Opinion

Sound and fury, signifying nothing

Congress should just take the next nine months off

In his brief campaign for the presidency, Rick Perry uttered quite a bit of nonsense. Between the numerous debate gaffes, the self-contradiction of his hard-money populism, and, in his desperate endgame, the obscene groping for the support of social conservatives, Texas Rick was an inestimable source of I-winced-so-hard-I-laughed-style humor. I thought he was just as entertaining as Steve Carell’s character on The Office…so long as I could avoid stumbling over a grim reminder that Mr. Perry was running for real-life leader of the free world, not running a paper company in an NBC sitcom.

One of the outlandish policy ideas that never failed to elicit a chuckle from me was Mr. Perry’s notion of converting Congress into a “part-time” legislature that worked only half the hours that it currently puts in. It struck me as nutty; how would it be an improvement for lawmakers to split their specialization with something other than lawmaking? How would the balance of power between our governing branches hold up if a half-time legislature had to battle with a full-time executive? And who in their right mind would want less effort out of Congress instead of more?

However, as I watched the president’s recent State of the Union, I had a change of heart on Perry’s proposal. The height of the inanity came at the 48th minute, when President Obama exhorted Congress with this gem:

“Send me a bill that bans insider trading by members of Congress; I will sign it tomorrow!”

Congress erupted in applause after this line. For one shining, televised moment, the president, vice president, and every legislator and dignitary in attendance decided to collectively pretend that insider trading by Congress was legal.

It isn’t, of course, and there is not very much ambiguity on the subject either. There are no special loopholes for legislators, no exemptions on the books that grant them immunity from SEC prosecution. Congressmen are prohibited from trading on material, non-public information to the same extent as, say, journalists or lawyers, as established by section 10b of the Securities and Exchange Act of 1934 and clarified by the Supreme Court case of United States v. O’Hagan.

This hasn’t prevented both the House and Senate from rushing such bills through their respective chambers in the past few days. The last time Congress passed a full budget was April of 2009, but Washington imagines its time is best spent on passing redundant laws.

To some degree, this is just the normal modus operandi of D.C. Every once in a while, some issue comes along that seizes public attention in such a way that government is forced to move for motion’s sake. The difference is that this is an election year.
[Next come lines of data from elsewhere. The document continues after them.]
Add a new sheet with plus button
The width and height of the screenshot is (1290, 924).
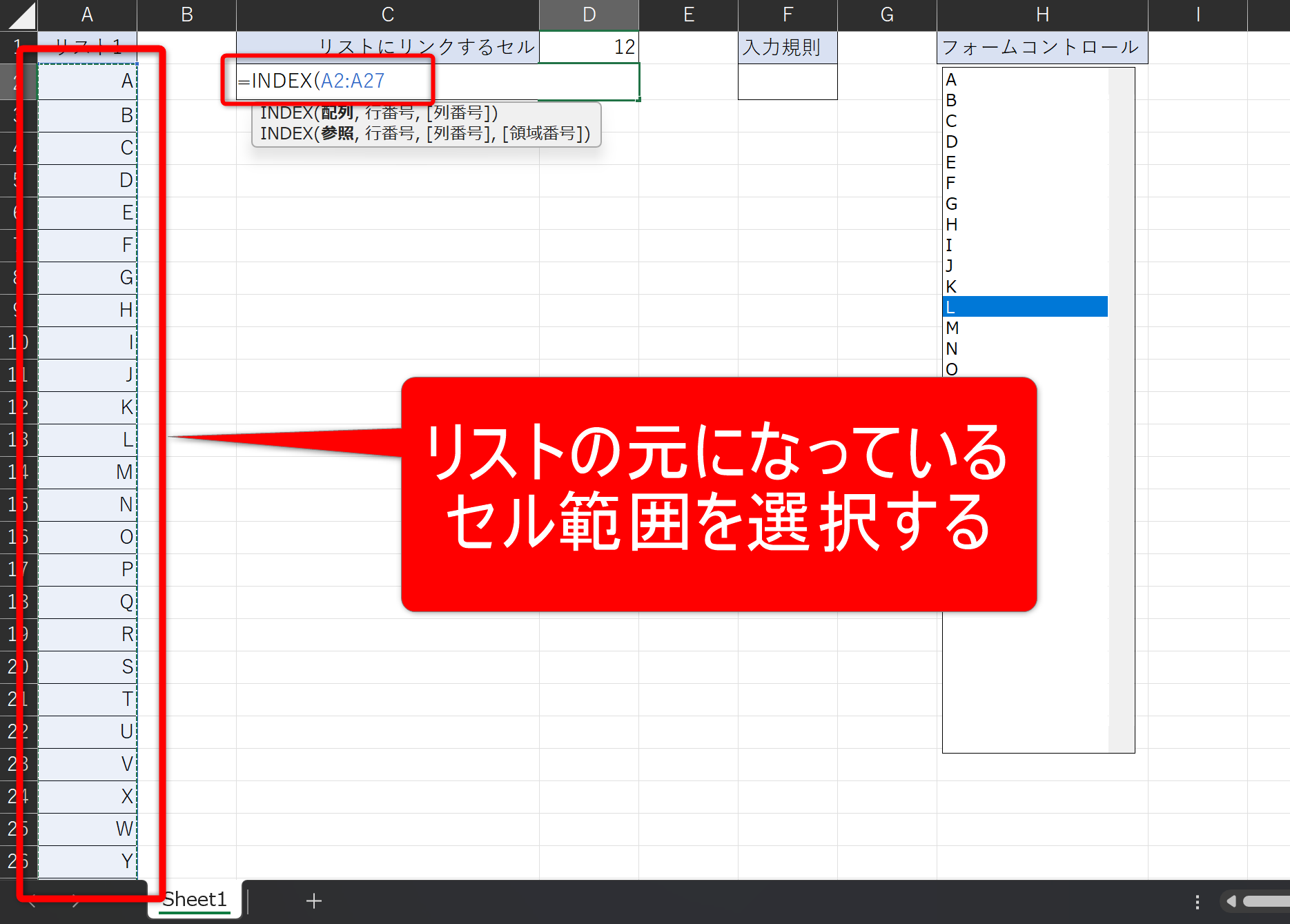tap(314, 901)
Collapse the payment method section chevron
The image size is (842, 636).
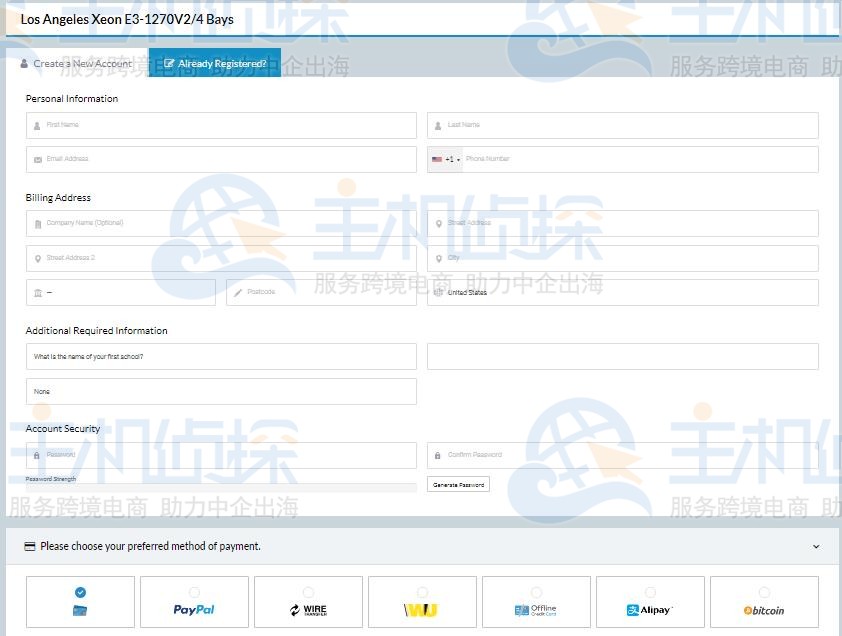tap(815, 546)
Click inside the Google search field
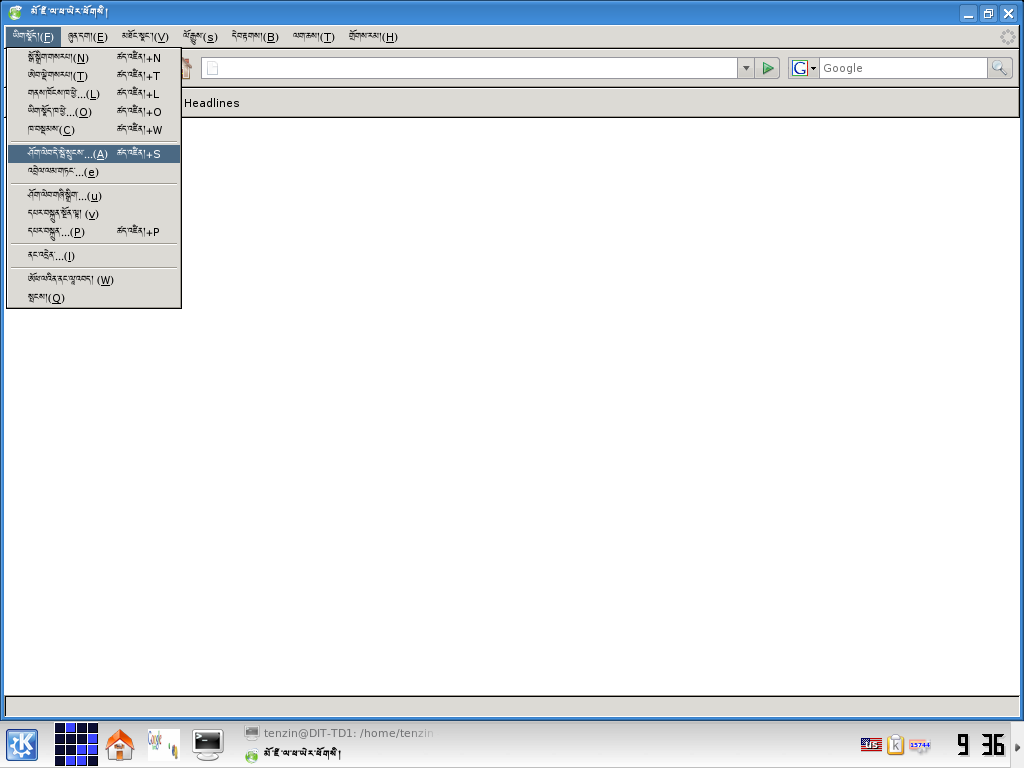Image resolution: width=1024 pixels, height=768 pixels. point(902,68)
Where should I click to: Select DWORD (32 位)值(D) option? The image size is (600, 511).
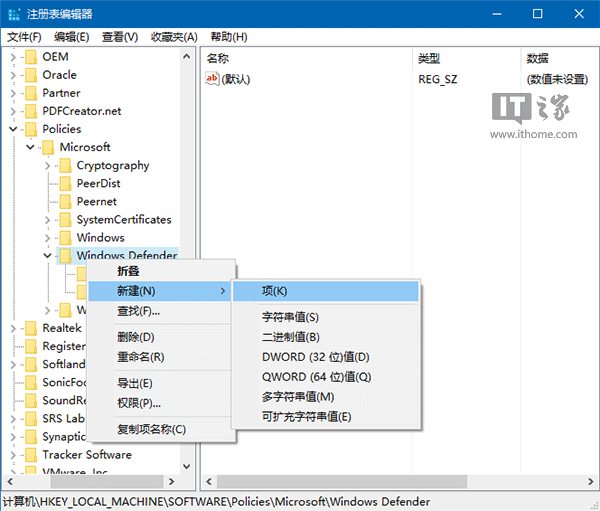315,357
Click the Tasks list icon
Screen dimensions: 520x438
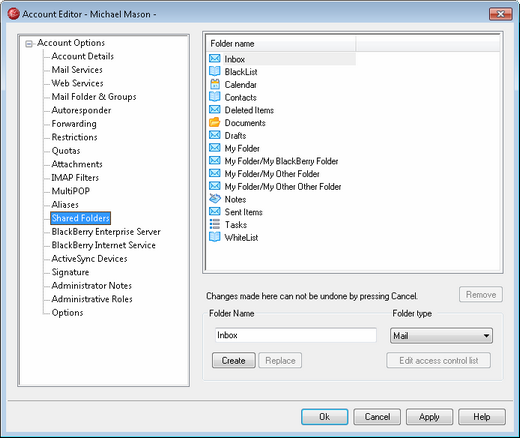click(x=215, y=224)

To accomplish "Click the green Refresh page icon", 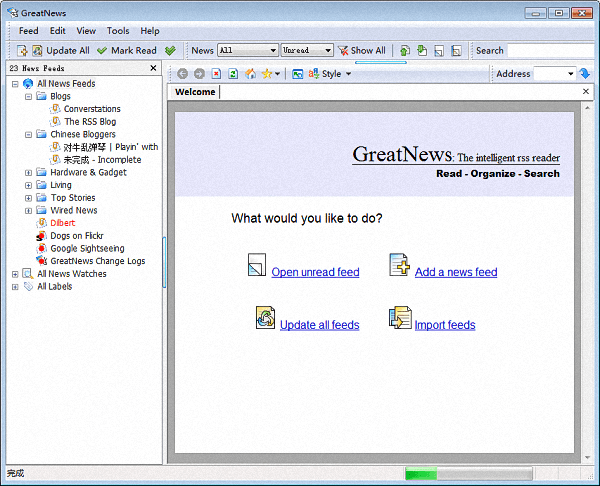I will 233,74.
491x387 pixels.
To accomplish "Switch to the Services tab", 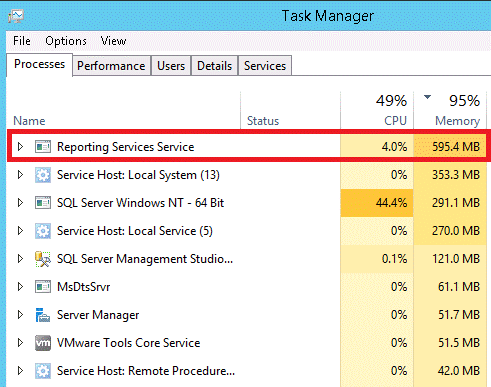I will [265, 66].
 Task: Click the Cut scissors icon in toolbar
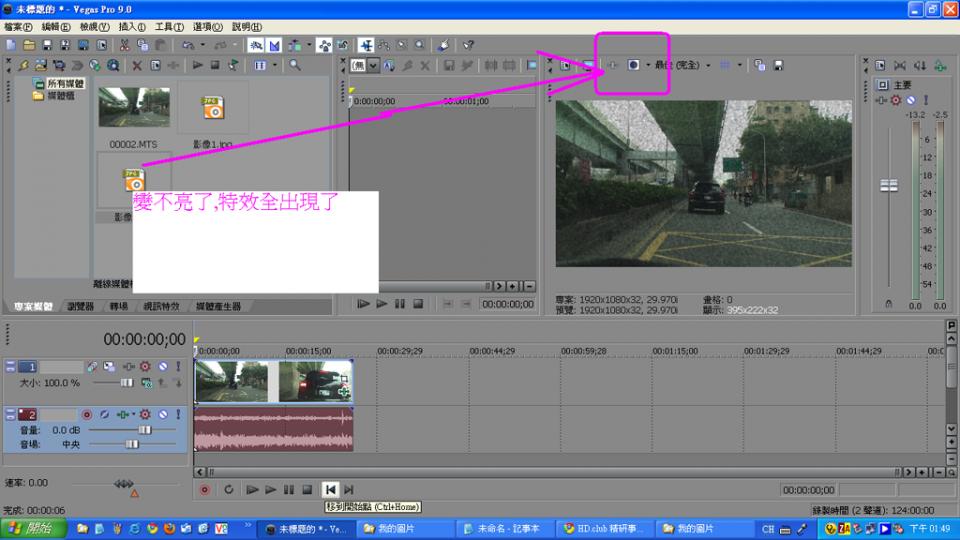[x=125, y=45]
Motion for motion’s sake is the default, not the occasional lapse. Every elected official is in an extended defensive crouch, unwilling to give their November competitors any potential ammunition, any evidence that, rightly or wrongly, might make them disagreeable to their constituents. I’d give even money that in the next nine months, Congress will accomplish nothing of import, choosing to declare their affection for motherhood and apple pie rather than tackle a pressing issue.

Broken clocks are right twice a day. Maybe in his self-immolating run at a national office, Perry stumbled across an unconventional idea that deserves consideration: make Congress part-time, and send those up for re-election home until November. At the rate this year is going, we wouldn’t miss them.



3 Comments
1
pete almost 13 years ago

The non-sense is over the media bashing Perry for verbal slips, allowing Romney to skate along, then making the election all about where you stand on ideas championed by Perry, not Romney, who, like Obama, is a sock puppet for the establishment.

2
ramesh krishnan almost 13 years ago

I wonder if there is a system in place to check if proposed legislation is not already covered, or poses a conflict with existing legislation. The article points to an obvious slip by the president, but I wonder if inconsistent or redundant legislation might actually pass.

3
isomorphismes almost 13 years ago

This is typical cynical pessimism and it sounds, Keith, like you haven't watched lawmaking in action.

What you read in papers and see on TV is indeed staged marketing ploys. But the actual making of laws--coming to compromise with morons whom you despise--is difficult, serious work.

If a part-time Congress would function more effectively, it would only be by cutting down the amount of time representatives can hem and haw or by increasing the amount of time they have to bargain privately.

Anyone who is this cynical about politics, I recommend watching politics happen at as local a level as possible. The issues there are much more concrete and ideological grandstanding is more frowned upon.